Sony says its studios are already using AI tools for facial animation, hair modeling, and Gran Turismo Sophy

Sony used its latest corporate strategy presentation to lay out how it wants to use AI across the company, including inside PlayStation game development. The broad pitch from leadership was familiar: AI as a production tool, not a replacement for artists or performers.

According to Sony’s corporate strategy presentation, Sony Interactive Entertainment CEO Hideaki Nishino said first-party teams including Naughty Dog and San Diego Studio are already using an internal tool called Mockingbird. It generates facial models from performance capture data, and Sony said it was used on Horizon Zero Dawn Remastered.

Nishino said the point is to speed up technical work after live performances are captured, not to replace actors. Sony also said its studios are using an AI tool to help with hair animation by turning videos of real hairstyles into 3D models with large numbers of strands, which cuts down on one of the more tedious parts of character work.

On the player-facing side, Sony pointed to a few existing examples rather than announcing anything new.
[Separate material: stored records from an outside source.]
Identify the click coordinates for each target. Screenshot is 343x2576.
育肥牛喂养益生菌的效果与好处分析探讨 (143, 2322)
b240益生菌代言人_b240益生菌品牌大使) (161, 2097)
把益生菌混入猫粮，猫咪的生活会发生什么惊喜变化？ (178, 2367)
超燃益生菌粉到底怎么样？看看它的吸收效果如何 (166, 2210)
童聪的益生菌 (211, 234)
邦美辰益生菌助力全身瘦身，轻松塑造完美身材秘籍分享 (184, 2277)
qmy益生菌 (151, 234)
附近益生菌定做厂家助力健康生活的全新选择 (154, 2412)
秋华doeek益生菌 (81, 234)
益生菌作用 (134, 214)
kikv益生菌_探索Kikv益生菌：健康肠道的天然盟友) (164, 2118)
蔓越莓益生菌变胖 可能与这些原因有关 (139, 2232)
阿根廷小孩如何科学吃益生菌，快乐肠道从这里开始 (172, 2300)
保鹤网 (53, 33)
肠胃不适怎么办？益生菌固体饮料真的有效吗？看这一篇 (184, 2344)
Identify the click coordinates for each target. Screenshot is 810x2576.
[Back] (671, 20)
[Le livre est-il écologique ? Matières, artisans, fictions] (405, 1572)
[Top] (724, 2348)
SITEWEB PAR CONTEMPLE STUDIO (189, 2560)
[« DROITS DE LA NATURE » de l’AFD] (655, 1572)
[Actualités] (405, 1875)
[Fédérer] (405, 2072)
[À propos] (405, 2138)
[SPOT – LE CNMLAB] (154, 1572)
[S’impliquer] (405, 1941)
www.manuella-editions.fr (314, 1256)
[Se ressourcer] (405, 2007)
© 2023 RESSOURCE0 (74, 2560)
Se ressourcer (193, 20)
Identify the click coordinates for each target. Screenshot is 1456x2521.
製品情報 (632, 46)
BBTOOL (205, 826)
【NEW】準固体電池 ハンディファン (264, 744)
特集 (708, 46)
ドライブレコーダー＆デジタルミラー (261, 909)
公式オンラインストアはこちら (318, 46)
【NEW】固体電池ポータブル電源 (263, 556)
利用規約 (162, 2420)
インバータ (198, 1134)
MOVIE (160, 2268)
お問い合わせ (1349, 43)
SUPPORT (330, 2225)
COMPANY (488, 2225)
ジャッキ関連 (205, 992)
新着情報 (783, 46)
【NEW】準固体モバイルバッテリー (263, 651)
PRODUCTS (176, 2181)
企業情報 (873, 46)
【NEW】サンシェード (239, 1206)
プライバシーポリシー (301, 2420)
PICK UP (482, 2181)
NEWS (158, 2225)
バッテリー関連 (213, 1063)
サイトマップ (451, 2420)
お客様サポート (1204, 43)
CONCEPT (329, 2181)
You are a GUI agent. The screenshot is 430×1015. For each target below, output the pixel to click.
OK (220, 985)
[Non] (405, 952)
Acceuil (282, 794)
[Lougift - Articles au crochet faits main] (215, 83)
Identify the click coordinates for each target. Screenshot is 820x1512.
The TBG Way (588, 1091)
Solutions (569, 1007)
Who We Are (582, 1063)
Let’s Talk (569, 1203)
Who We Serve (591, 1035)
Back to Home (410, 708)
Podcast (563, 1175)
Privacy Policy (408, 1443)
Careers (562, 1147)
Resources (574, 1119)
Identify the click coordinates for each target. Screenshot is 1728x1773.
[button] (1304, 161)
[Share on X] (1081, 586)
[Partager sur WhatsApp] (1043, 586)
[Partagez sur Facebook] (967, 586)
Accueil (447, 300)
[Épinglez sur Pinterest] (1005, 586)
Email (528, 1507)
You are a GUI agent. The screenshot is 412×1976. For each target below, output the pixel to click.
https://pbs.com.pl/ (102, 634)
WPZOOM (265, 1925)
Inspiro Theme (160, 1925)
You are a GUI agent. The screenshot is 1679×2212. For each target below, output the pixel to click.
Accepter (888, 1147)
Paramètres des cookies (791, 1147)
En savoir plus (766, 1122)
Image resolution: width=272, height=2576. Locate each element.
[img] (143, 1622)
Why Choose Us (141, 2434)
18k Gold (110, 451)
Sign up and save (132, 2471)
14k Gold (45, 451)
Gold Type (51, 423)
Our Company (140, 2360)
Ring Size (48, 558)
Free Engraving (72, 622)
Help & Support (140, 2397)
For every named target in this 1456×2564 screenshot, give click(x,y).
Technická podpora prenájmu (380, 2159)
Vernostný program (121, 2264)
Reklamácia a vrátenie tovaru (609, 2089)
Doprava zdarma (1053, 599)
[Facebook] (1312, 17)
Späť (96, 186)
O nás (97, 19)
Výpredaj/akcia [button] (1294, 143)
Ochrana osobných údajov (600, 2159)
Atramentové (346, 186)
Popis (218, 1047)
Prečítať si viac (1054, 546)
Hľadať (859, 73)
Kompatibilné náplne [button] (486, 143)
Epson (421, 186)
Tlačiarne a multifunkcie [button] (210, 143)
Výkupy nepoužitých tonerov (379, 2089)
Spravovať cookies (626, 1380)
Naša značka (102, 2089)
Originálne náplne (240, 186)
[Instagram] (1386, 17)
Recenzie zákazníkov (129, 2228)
Nishino mentioned Gran Turismo’s AI racing agent Sophy, and also referenced the updated PSSR feature on PS5 Pro, which uses machine learning for image upscaling.

Sony president Hiroki Totoki framed AI as a way to take on projects that might otherwise be too expensive or time-consuming. That’s the company line throughout the presentation: use AI to handle repetitive production tasks, while creative direction stays with human teams.

There’s no game announcement attached to this, and Sony didn’t share much in the way of hard timelines or new consumer features. The main takeaway is that AI use inside PlayStation studios isn’t hypothetical anymore. Sony is talking about it openly now, and tying it directly to current first-party development tools and platform tech.